Stored items

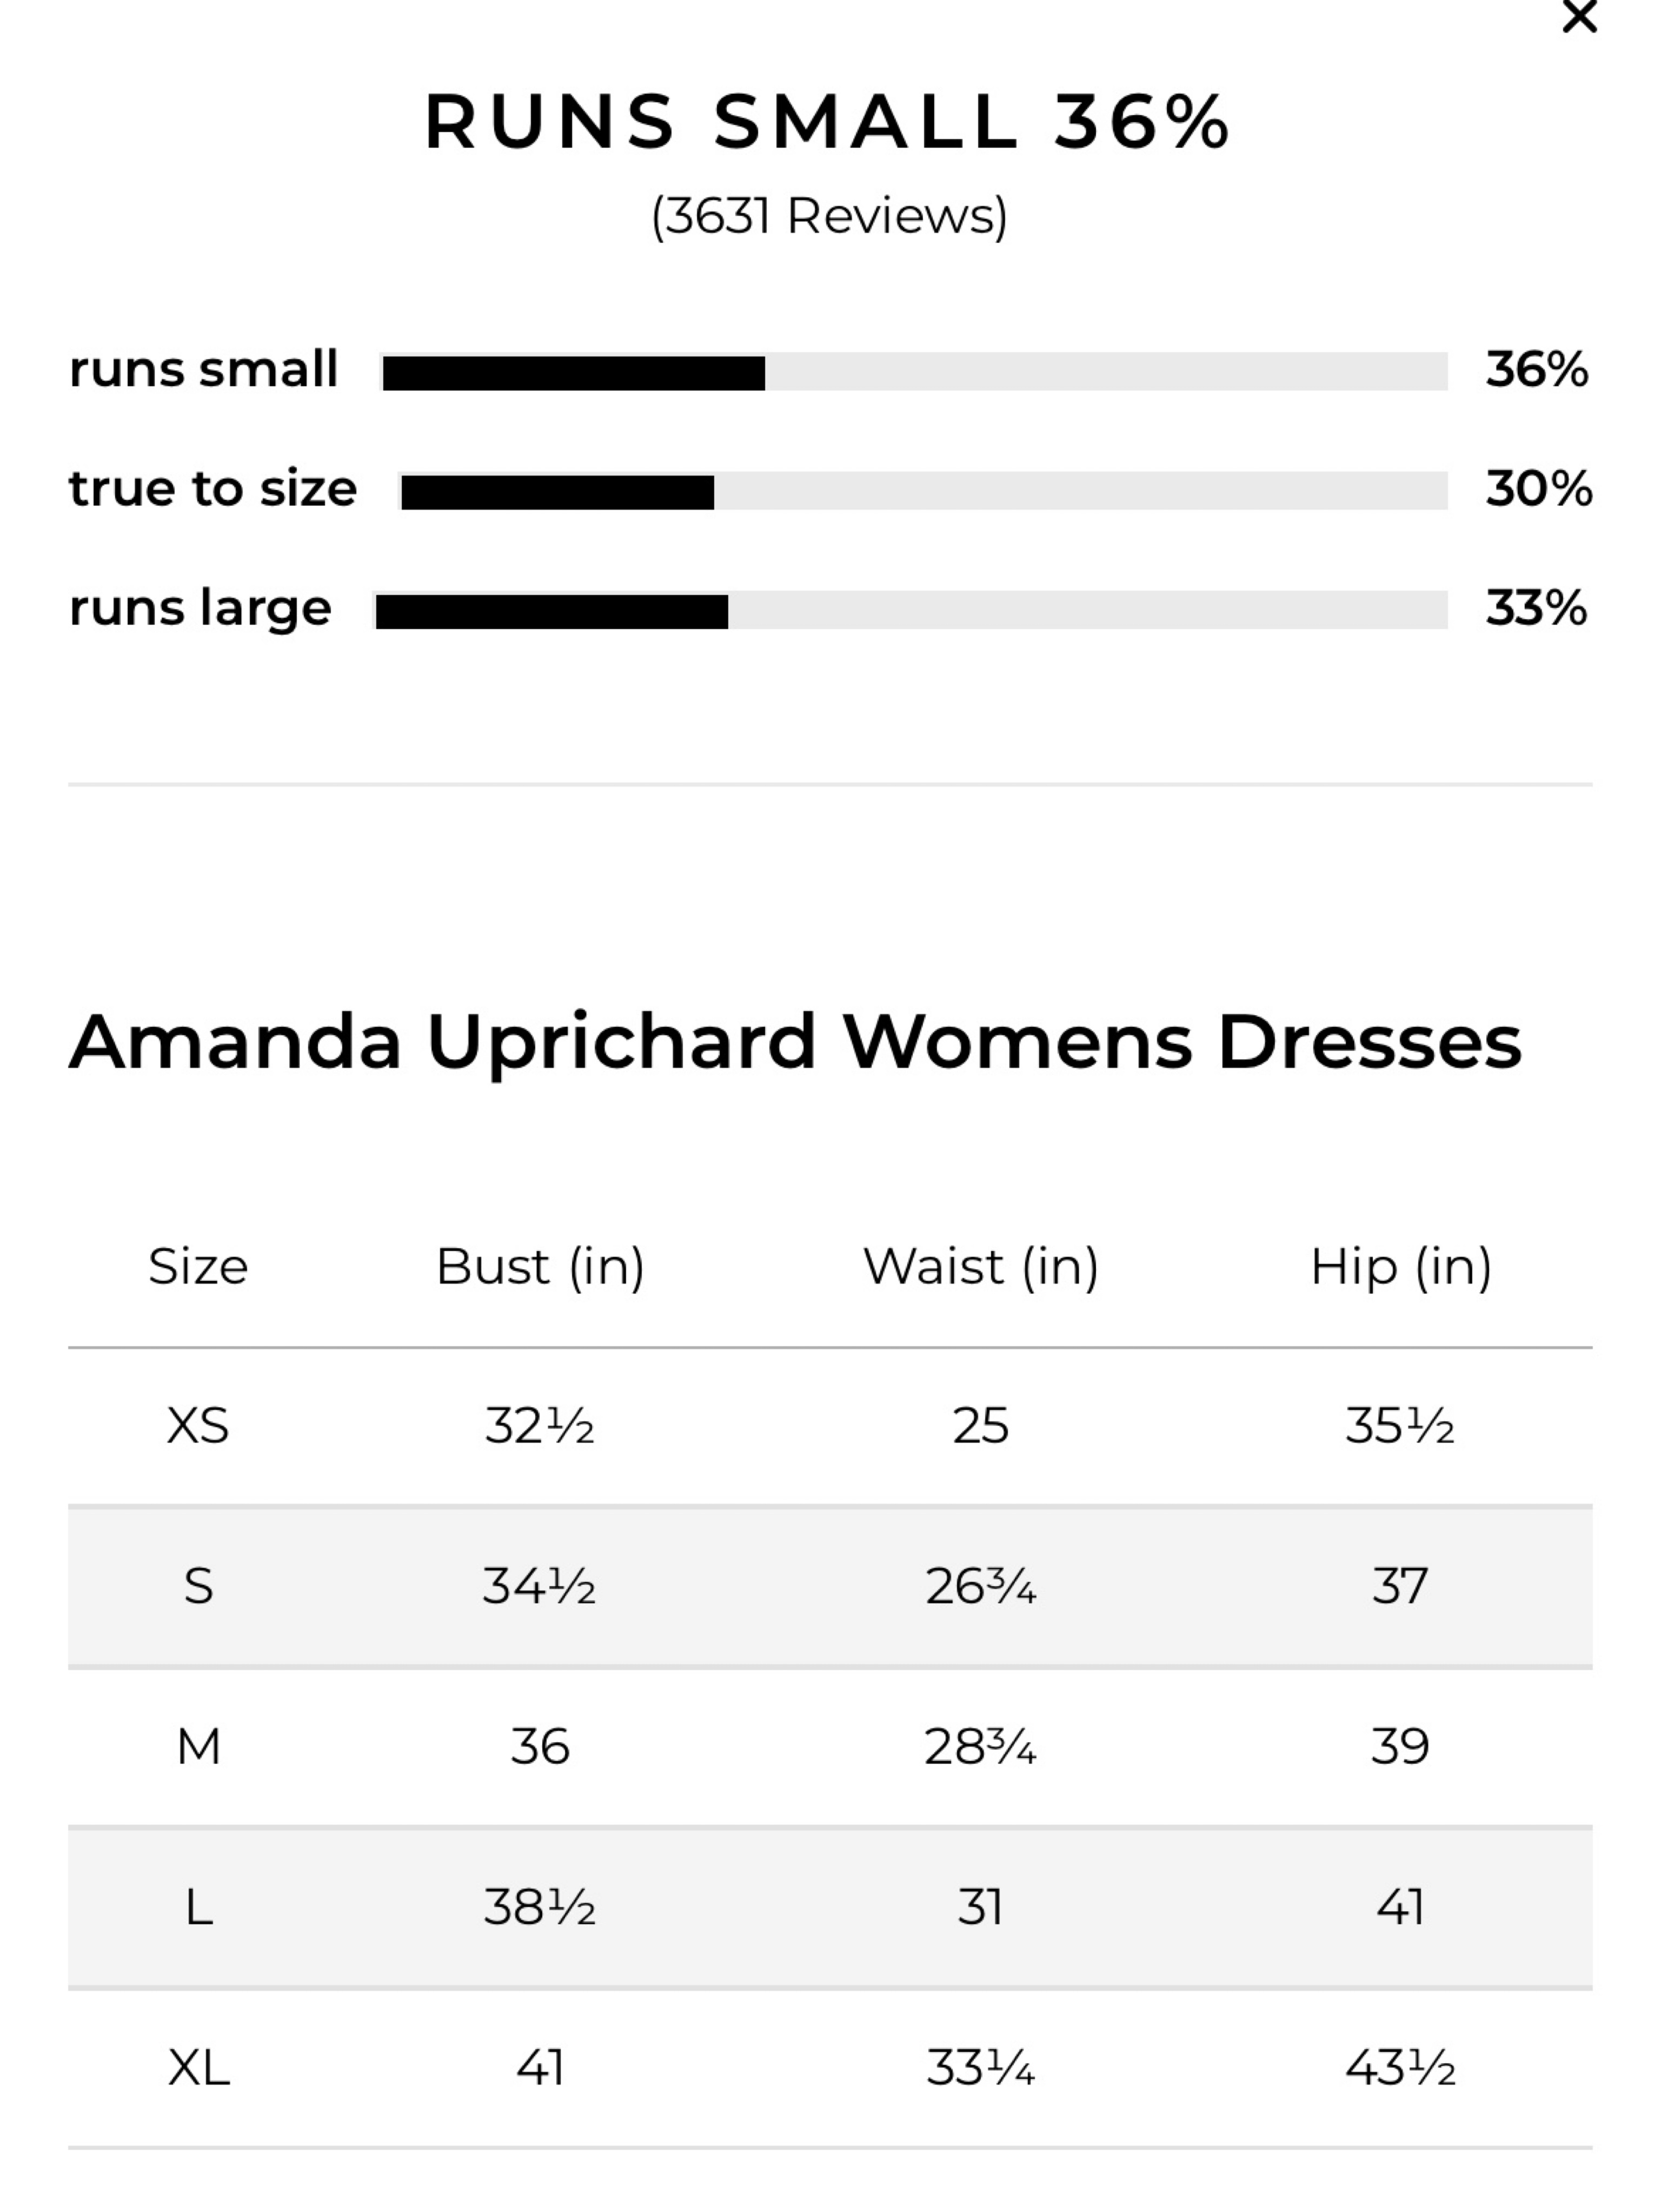Click the 3631 Reviews text

(x=829, y=216)
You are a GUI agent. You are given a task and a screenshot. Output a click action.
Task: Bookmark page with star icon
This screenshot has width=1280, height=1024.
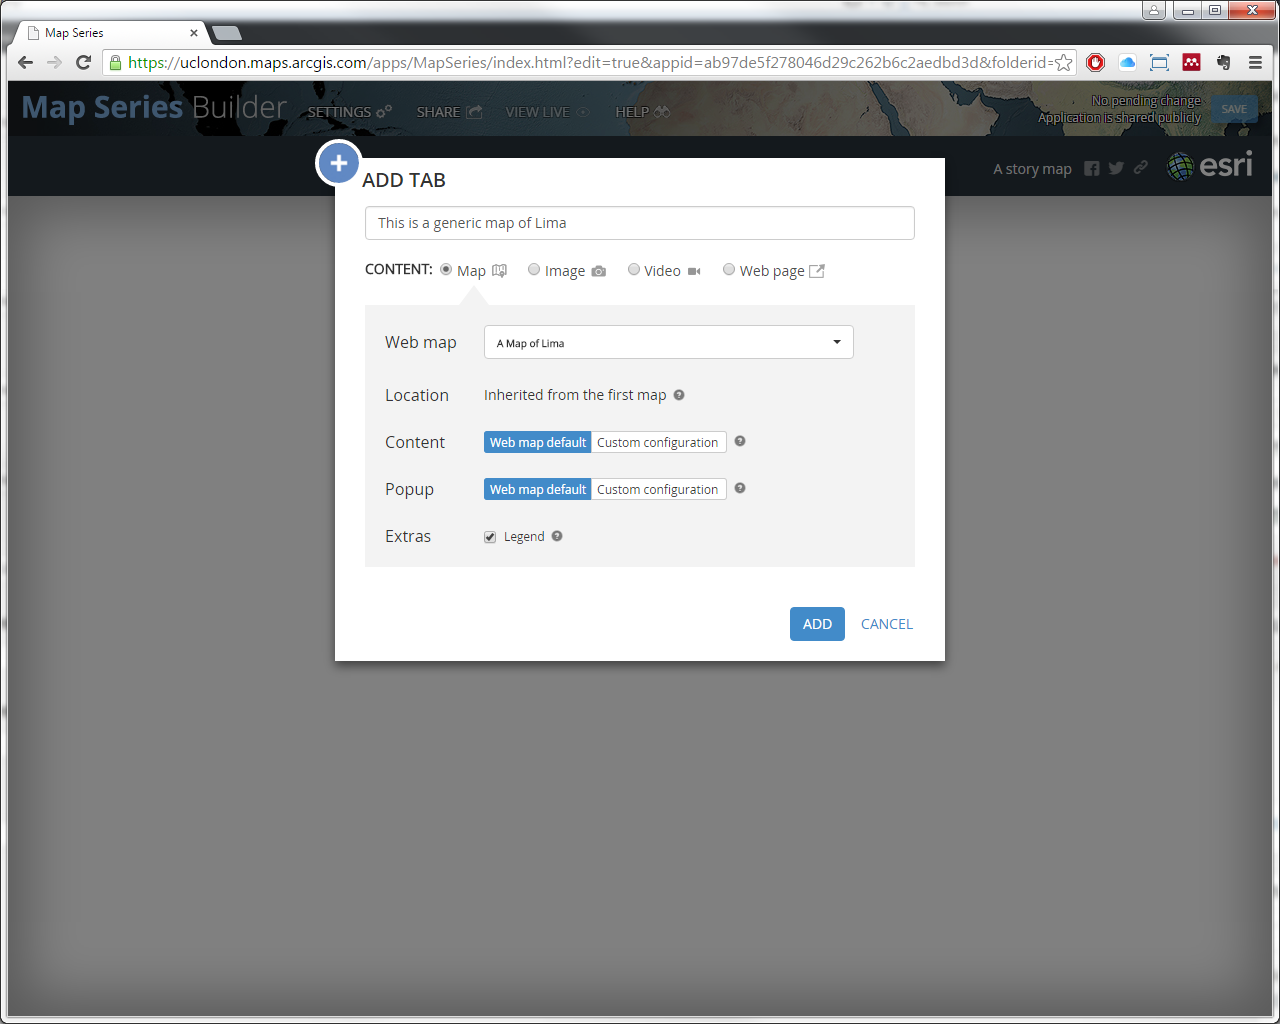tap(1063, 63)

■ WHAT TO DO ■
Pictures must be left out of the answer, which should be exactly the lines from the one holding "You are a GUI" through the last line of the entries above, both included; please add nothing.

■ RESULT OF THIS EXERCISE ■
You are a GUI agent. You are given a task and a screenshot. Output a click action.
Task: Bookmark page with star icon
This screenshot has width=1280, height=1024.
tap(1063, 63)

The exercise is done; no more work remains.